Only found on a single, steep scree slope with a southern exposure, together with the two other species of Erigeron. On open, base-rich gravel and loam. The site is close to the arctic steppe along Wijdefjorden but not within a steppe vegetation type.
The single known occurrence, in Ringhorndalen on the east side of Wijdefjorden (Ny-Friesland), was discovered in 2015 and is located in the middle arctic tundra zone and the clearly continental sector. The site is assumed to have locally high summer temperature due to high insolation and wind shelter.
The occurrence of Erigeron uniflorus is highly isolated, by 900−1000 km from the nearest known sites in N Norway and the Kola Peninsula. The general range is alpine in central and southern Europe, Fennoscandia and western Asia. See Comments..
Erigeron uniflorus is closely related to, and at the same ploidy level (diploid) as the circumpolar E. eriocephalus.
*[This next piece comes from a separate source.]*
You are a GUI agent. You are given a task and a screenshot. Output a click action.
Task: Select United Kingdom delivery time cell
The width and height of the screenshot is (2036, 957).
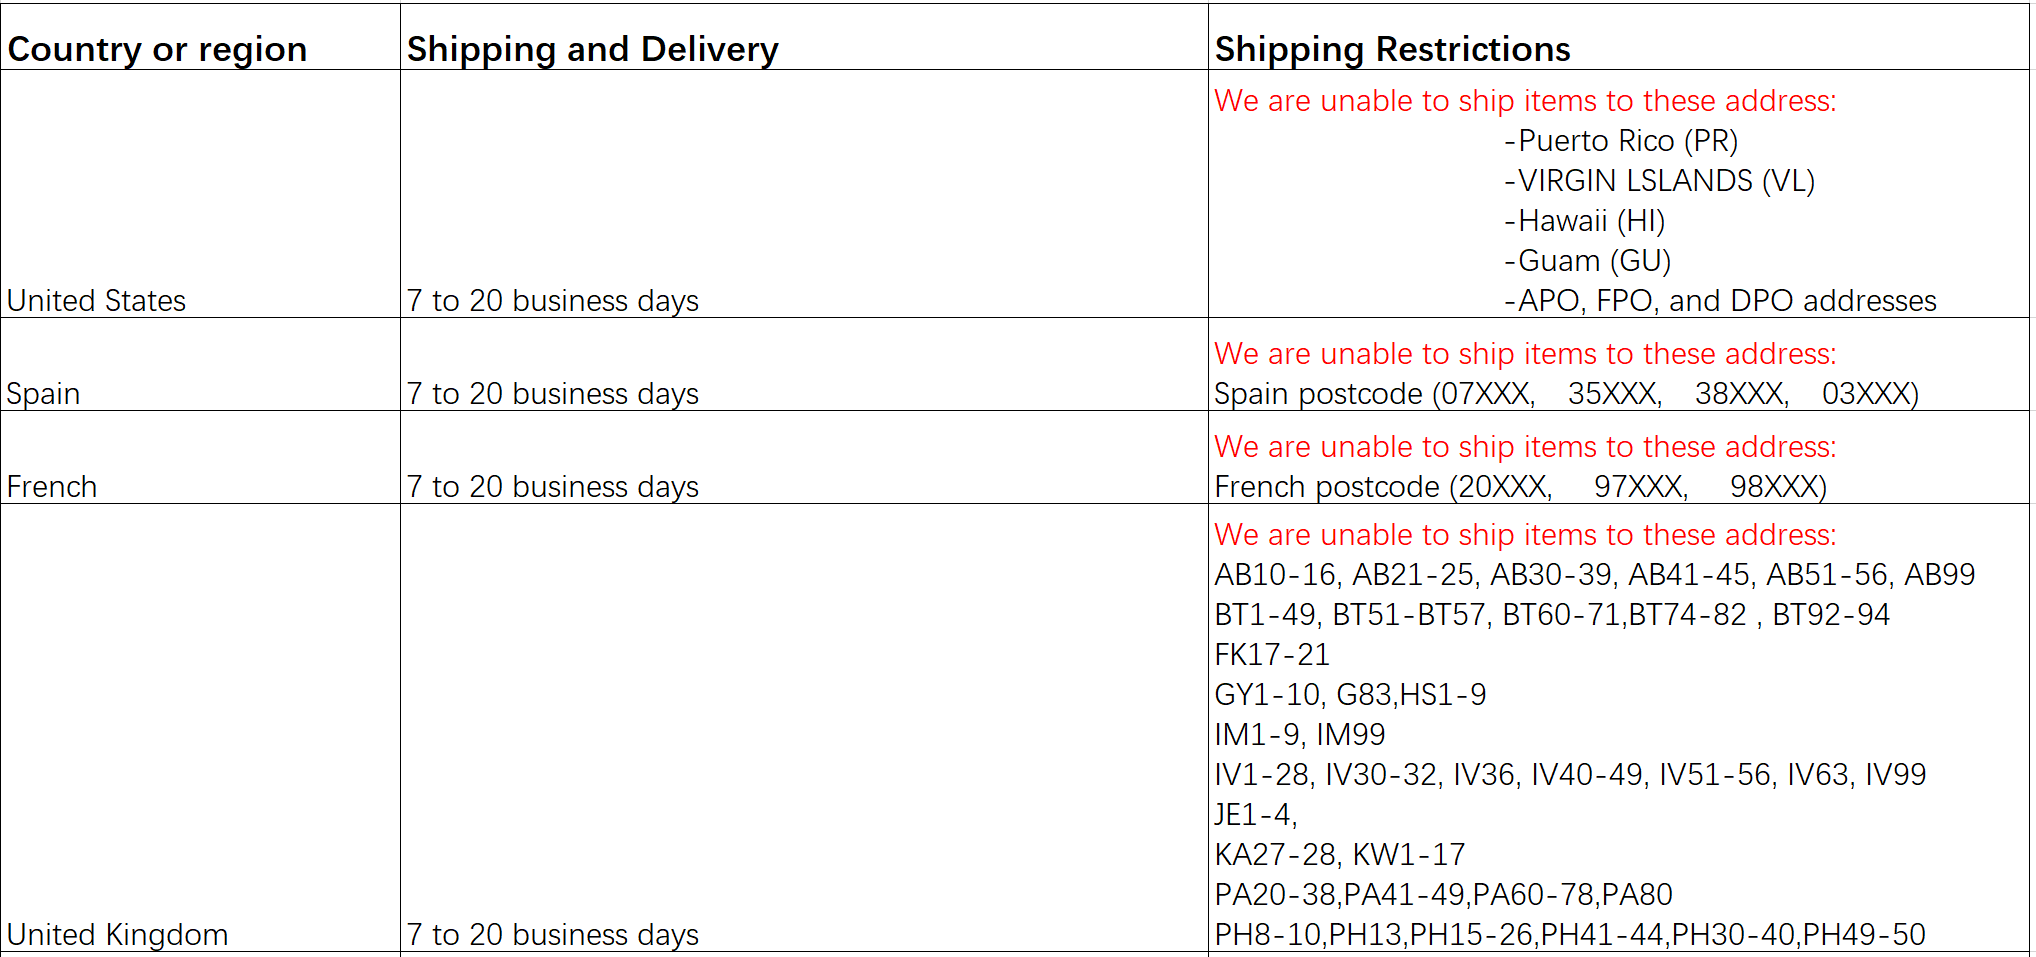point(804,727)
These two are often considered subspecies or varieties of one species (E. uniflorus s. lat.) due to transitional forms found in the Scandinavian mountains and perhaps in Iceland (e.g., Lid & Lid 2005; Nesom 2006). considered E. uniflorus s. str. to be restricted to the central European mountains, whereas they assigned all northern plants to their ssp. eriocephalus. This was obviously wrong as no difference has been found between Alpine and Scandinavian E. uniflorus but several differences between Scandinavian E. uniflorus and arctic E. eriocephalus. At a global scale, the two are rather different and the Scandinavian plants assigned to E. eriocephalus may be transitional. Ecologically, the two differ in Scandinavia. Erigeron eriocephalus is a plant of sunny, dry sites; E. uniflorus a plant of moist snowbeds. However, in Svalbard they grow closely together in the single known site of E. uniflorus.
Hultén, E. & Fries, M. 1986. Atlas of North European Vascular Plants North of the Tropic of Cancer. – Königstein: Koeltz Scientific Books.
Lid, J. & Lid, D.T. 2005. Norsk flora. Ed. 7 by R. Elven. – Det Norske Samlaget, Oslo.
Nesom, G.L. 2006. Erigeron Linnaeus. – In: Flora of North America Editorial Committee, eds., Flora of North America north of Mexico. 20. Magnoliophyta: Asteridae (in part): Asteraceae, part 2: 256–348.